Вероятно, более или менее прозябающим в нищете гражданам Земли, составляющим большую часть ее населения, это печальное зрелище должно доставить победительно-классовое удовольствие. Хотя само по себе богатство вроде бы не должно служить доводом в пользу вот такой вот смертной казни. Решительно притом непонятно, почему исчезновение ну пусть не пары-тройки, но даже и десятка-другого супербогачей должно повлечь за собой глобальный хаос, уличные погромы, войну всех против всех и крушение инфраструктуры.

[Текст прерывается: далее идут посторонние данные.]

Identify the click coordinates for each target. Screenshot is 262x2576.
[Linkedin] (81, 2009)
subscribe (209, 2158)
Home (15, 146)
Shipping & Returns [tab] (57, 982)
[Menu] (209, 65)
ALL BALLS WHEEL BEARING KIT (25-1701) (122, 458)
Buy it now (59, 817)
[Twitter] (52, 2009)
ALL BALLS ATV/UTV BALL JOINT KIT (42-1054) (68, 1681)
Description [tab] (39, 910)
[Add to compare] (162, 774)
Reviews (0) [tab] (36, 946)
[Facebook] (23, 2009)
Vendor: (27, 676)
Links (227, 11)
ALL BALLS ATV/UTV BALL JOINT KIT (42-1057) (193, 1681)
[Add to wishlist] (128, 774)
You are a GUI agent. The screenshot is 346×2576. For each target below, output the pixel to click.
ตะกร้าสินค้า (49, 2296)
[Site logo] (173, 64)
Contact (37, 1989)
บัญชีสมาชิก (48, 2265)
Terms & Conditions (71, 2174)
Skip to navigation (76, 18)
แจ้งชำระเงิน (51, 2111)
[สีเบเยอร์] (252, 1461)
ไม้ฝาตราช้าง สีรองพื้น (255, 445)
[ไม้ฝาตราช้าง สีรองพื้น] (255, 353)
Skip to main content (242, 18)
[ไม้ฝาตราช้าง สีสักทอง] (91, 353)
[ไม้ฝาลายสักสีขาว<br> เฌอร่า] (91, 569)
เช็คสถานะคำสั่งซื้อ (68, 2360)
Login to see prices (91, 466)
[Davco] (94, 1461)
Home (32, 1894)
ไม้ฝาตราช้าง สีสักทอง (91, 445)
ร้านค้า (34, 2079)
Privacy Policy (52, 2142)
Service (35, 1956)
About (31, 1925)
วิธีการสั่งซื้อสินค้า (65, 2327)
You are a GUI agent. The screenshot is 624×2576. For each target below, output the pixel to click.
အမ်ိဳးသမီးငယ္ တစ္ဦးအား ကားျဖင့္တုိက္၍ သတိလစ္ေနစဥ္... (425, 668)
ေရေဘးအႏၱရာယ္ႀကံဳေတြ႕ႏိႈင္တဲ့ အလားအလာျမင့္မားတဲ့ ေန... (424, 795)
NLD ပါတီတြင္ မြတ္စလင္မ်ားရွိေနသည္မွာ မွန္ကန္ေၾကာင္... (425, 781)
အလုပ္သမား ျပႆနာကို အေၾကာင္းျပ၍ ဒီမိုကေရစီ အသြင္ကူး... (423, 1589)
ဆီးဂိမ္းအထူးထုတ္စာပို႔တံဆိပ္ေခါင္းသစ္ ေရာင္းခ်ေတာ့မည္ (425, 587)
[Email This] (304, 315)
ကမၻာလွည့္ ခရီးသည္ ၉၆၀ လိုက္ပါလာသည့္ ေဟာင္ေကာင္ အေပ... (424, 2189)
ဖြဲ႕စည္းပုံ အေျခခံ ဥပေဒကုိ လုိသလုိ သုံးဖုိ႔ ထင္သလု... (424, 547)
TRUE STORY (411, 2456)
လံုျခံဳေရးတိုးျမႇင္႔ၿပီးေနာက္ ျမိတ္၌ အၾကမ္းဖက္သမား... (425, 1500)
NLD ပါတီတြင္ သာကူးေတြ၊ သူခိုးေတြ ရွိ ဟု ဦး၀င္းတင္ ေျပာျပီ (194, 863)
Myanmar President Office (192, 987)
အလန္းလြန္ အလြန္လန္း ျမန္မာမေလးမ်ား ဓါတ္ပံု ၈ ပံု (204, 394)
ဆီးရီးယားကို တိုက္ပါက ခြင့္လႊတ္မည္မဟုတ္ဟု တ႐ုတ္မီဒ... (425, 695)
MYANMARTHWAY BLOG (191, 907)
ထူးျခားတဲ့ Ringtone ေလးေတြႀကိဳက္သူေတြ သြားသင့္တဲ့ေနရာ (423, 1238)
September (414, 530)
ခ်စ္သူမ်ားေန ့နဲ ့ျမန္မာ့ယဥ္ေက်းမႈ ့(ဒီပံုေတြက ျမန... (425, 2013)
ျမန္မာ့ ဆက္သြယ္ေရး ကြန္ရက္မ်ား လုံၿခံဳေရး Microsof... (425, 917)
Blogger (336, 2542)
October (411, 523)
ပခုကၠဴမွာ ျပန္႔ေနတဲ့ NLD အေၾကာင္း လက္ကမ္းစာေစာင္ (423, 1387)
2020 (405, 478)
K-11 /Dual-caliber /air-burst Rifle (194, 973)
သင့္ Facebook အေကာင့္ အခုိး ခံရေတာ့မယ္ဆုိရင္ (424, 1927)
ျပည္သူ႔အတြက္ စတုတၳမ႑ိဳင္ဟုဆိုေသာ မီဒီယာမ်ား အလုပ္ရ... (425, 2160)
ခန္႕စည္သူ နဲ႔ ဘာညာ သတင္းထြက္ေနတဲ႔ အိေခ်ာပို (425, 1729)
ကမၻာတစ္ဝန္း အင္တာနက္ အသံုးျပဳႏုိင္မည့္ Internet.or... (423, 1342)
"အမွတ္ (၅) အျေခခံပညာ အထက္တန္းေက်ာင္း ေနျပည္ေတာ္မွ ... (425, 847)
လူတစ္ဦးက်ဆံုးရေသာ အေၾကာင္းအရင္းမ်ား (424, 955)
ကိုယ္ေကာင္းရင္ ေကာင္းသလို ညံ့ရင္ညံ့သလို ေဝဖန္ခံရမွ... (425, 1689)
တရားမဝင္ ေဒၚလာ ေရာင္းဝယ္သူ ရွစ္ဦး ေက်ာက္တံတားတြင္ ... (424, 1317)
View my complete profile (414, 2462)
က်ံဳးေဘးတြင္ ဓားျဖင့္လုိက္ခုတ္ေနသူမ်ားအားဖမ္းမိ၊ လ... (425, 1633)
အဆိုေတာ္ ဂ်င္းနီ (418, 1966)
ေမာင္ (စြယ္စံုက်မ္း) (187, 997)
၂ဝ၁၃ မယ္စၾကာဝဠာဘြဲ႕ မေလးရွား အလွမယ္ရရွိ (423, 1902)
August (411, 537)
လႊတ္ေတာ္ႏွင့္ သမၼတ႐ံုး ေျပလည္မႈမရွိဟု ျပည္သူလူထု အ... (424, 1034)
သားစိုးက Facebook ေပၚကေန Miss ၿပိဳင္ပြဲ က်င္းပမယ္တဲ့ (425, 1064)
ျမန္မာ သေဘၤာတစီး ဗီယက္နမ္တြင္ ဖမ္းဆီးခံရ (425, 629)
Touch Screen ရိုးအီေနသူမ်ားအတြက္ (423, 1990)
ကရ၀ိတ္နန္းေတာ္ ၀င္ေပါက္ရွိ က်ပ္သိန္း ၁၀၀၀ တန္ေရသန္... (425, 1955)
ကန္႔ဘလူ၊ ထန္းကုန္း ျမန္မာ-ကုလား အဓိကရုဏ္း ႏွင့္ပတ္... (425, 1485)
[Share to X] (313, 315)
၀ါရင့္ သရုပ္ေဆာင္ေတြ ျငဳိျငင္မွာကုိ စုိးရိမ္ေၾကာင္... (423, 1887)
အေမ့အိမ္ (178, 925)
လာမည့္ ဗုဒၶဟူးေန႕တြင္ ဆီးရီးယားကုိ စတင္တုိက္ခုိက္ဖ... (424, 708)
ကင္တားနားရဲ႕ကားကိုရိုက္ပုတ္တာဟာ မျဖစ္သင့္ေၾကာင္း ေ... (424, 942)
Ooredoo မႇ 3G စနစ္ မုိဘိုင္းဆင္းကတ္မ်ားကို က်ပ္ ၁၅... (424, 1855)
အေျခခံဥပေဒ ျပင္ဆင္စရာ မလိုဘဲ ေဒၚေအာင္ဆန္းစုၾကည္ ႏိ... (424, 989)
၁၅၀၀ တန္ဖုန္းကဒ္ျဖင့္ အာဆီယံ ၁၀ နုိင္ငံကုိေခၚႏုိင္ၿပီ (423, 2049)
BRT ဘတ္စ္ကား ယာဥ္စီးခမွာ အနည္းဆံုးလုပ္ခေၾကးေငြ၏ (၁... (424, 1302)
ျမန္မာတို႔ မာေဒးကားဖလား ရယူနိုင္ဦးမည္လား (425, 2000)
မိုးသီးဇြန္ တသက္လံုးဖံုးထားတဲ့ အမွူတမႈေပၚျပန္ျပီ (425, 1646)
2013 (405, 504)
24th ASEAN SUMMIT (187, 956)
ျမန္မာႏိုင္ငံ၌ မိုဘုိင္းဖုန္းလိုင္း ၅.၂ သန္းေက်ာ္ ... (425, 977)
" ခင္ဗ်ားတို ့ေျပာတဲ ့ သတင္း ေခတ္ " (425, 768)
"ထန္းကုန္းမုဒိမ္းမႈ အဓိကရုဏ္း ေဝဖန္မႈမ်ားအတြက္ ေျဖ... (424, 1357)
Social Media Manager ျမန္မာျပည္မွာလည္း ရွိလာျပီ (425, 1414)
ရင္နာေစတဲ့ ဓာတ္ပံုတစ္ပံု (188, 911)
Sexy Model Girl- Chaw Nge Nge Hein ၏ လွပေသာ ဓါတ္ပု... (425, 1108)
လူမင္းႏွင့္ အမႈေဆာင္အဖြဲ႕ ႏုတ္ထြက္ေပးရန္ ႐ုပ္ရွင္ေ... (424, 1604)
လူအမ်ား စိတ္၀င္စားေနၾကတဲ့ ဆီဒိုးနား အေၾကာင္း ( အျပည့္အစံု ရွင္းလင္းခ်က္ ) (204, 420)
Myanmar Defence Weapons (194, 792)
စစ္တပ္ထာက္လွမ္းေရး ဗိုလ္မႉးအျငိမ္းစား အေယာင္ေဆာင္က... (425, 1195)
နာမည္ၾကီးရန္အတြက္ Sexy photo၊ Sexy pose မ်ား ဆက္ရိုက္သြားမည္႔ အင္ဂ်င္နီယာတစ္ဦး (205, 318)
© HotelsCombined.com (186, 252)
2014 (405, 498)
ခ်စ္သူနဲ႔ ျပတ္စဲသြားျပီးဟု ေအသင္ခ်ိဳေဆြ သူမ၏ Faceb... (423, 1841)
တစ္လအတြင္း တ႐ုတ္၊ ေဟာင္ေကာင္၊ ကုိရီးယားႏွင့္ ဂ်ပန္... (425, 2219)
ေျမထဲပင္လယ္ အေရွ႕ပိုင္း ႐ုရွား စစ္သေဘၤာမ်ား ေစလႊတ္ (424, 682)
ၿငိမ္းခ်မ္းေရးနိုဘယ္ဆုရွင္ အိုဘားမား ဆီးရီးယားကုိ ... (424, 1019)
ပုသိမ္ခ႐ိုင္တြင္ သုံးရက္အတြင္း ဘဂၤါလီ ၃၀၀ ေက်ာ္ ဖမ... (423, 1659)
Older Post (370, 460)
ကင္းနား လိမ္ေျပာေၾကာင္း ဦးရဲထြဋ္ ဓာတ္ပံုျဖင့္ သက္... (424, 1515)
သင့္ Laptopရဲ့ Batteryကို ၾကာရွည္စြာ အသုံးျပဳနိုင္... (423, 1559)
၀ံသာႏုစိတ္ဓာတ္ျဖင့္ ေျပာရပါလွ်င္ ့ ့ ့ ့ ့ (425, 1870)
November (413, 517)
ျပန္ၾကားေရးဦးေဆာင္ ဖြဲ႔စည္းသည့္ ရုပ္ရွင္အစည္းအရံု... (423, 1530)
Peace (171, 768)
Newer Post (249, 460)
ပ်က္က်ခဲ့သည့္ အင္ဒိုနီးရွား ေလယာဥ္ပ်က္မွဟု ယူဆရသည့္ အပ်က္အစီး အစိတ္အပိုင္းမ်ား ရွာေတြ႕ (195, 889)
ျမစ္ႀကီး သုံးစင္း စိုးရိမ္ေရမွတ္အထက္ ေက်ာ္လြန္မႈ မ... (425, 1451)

Может, в таком случае каре небесной и не стоило обрушиваться. Может, на богатых весь мир и держится?

Обнуляя свои счеты перед карой, миллиардеры начинают скидывать деньги тем, кто подвернется под руку. Вот и успешный продюсер Лора с красноречивой фамилией Палмер (Мэри Элизабет Уинстед) «поднимается» сразу на девятьсот миллионов. Что означает для нее смертный приговор: бежать, бежать, бежать.

Побег — это антитезис «Крушения мира» и самая его остроумная часть. Гастелу-Уррутия воплощает то, что Иван Тургенев называл «обратным общим местом»: вывернуть банальность наизнанку и победительно возгордиться оригинальностью сюжетного хода. Ну то есть сказать «воровать хорошо» вместо «воровать нехорошо».

«Обратное общее место» заключается в том, что персонажи, удирающие от миллиардерского мора на утлом суденышке, оказываются в положении самых несчастных на свете иммигрантов, тысячами гибнущих в Средиземном море. То есть беженцев, но не из Сирии или Ливии, а из Европы. И уже не европейские, а ливийские погранцы ловят их в чистом море, фигачат прикладами и заставляют извиняться за «бремя белых».

И вот, наконец, на зрителей обрушивается долгожданный «синтез». В некоем обретенном беженцам Элизиуме царит полная расовая и классовая гармония. Волки возлегают вместе с овцами, тигры милуются с козами, а вчерашние хозяева мира дружат с отверженными жертвами колониализма. Если бы так, если бы так.